Page 2 of 2

Posted: Thu Feb 09, 2006 11:41 pm
by dsusr
ray.wurlod wrote:Sounds like they've changed the message (I've been on a 7.0 site for a couple of weeks). Has anyone had a response from support provider about what might cause this?
If it occurs because of client licensing, you (the administrator) can check the DS_LICENSE table to see which client machines are actually connected. This will also give you the PID of their associated dsapi_slave process (or maybe dsapi_server). So you have a more accurate idea of whom to kill. (Anyone remember Serge the Seal?)
Hi Ray,

This is not actually the license issue because we are normally facing this issue every alternate week when our open connections are getting more than 50. This error is because of the open file limit.

Error message for license limit is slightly different.

Regards
dsusr

Posted: Fri Feb 10, 2006 7:32 am
by chulett
dsusr wrote:This error is because of the open file limit.
You wouldn't happen to know exactly which 'open file limit', would you? You said it was 'somewhat related' to MFILES or NOFILES in an earlier post, hoping you could clarify that.

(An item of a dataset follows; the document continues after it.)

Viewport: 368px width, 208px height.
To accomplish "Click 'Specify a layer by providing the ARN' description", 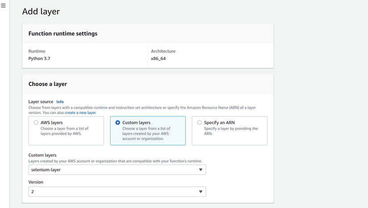I will click(231, 131).
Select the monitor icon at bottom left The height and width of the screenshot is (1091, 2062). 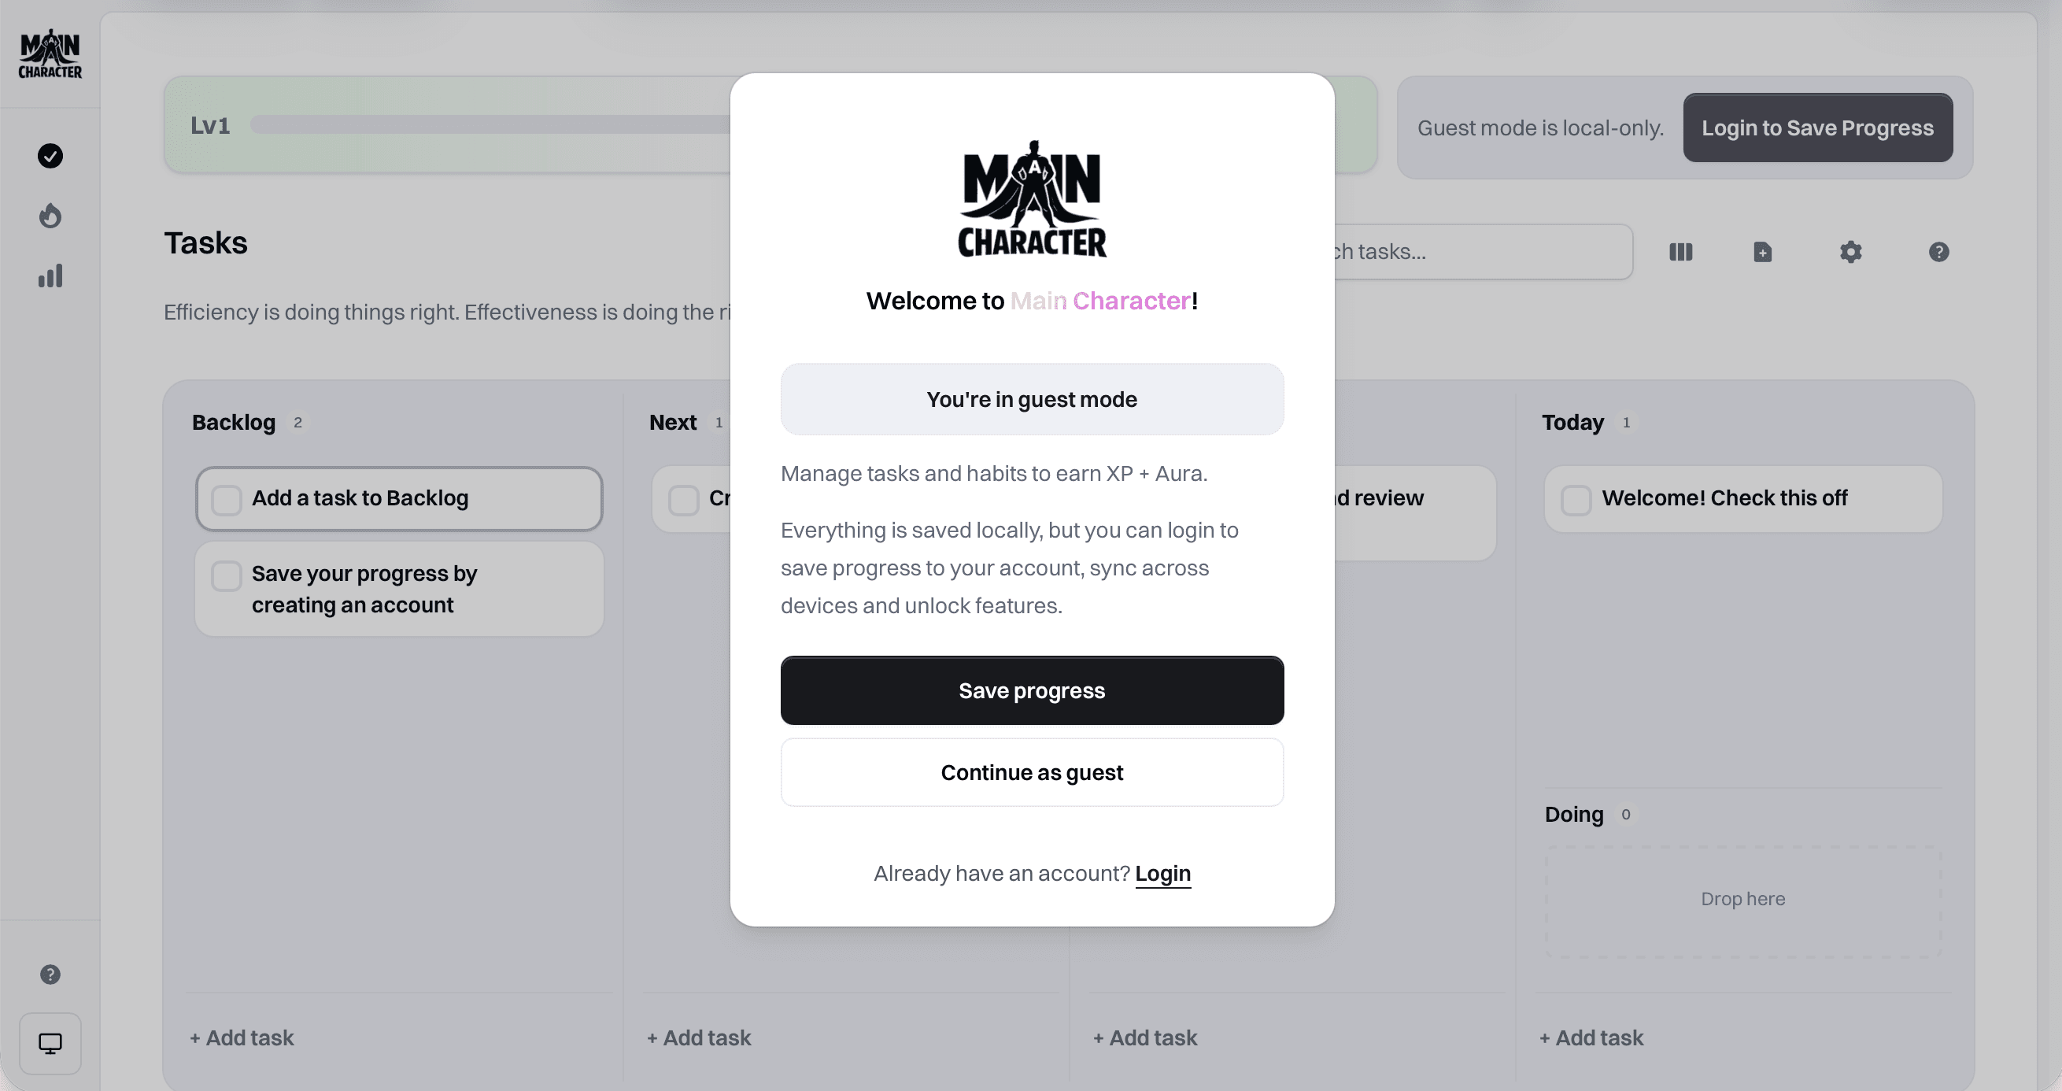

Interestingly enough, yesterday when the problem was occuring, there were 57 dsapi sessions on the server. We are licensed for 22 concurrent users and, as best as I could tell, there were only 20 connected. Once some folks disconnected, others were finally able to connect without receiving the error. However, there were so many left over bogus connections out there we decided to still bounce things to clear them all up. After bringing the engine down, there are usually a handful of leftover sockets in a FIN_WAIT_1 or a FIN_WAIT_2 status I have to wait to drain out... yesterday was a record high - 56 of them. :shock:

Seemed to behave better under 7.0.1 and just seems to have gotten a little worse about leaving connection remnants behind since upgrading to 7.5.1A.

Posted: Sun Feb 12, 2006 9:50 pm
by MTA
I agree

Posted: Sat Nov 18, 2006 12:17 pm
by kali
I have just had this message today; version 7.5.1A on Linux.

The message (exactly) is:
ACCESS DENIED: Project currently locked.
The project is currently locked by the Administrator. Try again later or see your Administrator.

This even occurs when (as dsadm) I try to open the project Properties from Administrator client. Then the project disappears from the list in the Administrator client.

There are no jobs running and no other users on the server. I can telnet in, and list_readu says there are "No locks or semaphores active".
I can open the project with the Command button in Administrator, but not with Properties.

I am stumped. Since it's the weekend, I can not get support. Can anyone offer a suggestion? I would prefer not to restart DataStage at this time, for reasons unrelated to this problem.

Posted: Sat Nov 18, 2006 12:25 pm
by ray.wurlod
Is the deadlock daemon running? If so, give it a chance to run through another cycle or two - it may clear whatever is locking the project. It may not be one of the locks visible through list_readu - there are others. If dsdlockd is not running, then invoke it manually then check its log to see whether it cleaned anything.

Code: Select all

. $DSHOME/dsenv
$DSHOME/bin/dsdlockd -p
tail $DSHOME/dsdlockd.log

Posted: Sat Nov 18, 2006 12:38 pm
by kali
Thank you for speedy reply. The deadlock daemon is running; I will wait 30 minutes before checking again.

How do you know all these things?!

Posted: Sat Nov 18, 2006 1:40 pm
by kali
Everything is OK. There wasn't anything obvious in the deadlock daemon log file. I'm still stumped, but happy that the resolution was automatic, and I can use the -p option for quicker resolution (if I read the help dsdlockd -H correctly).

Thank you again for a perspicacious response!

Posted: Sat Nov 18, 2006 1:45 pm
by ray.wurlod
kali wrote:How do you know all these things?!
It's the difference between 12 years of experience versus 12 weeks of experience! Plus the luck to have been a UniVerse specialist working for VMARK when they brought out DataStage and the good fortune to have been able to continue working with the product.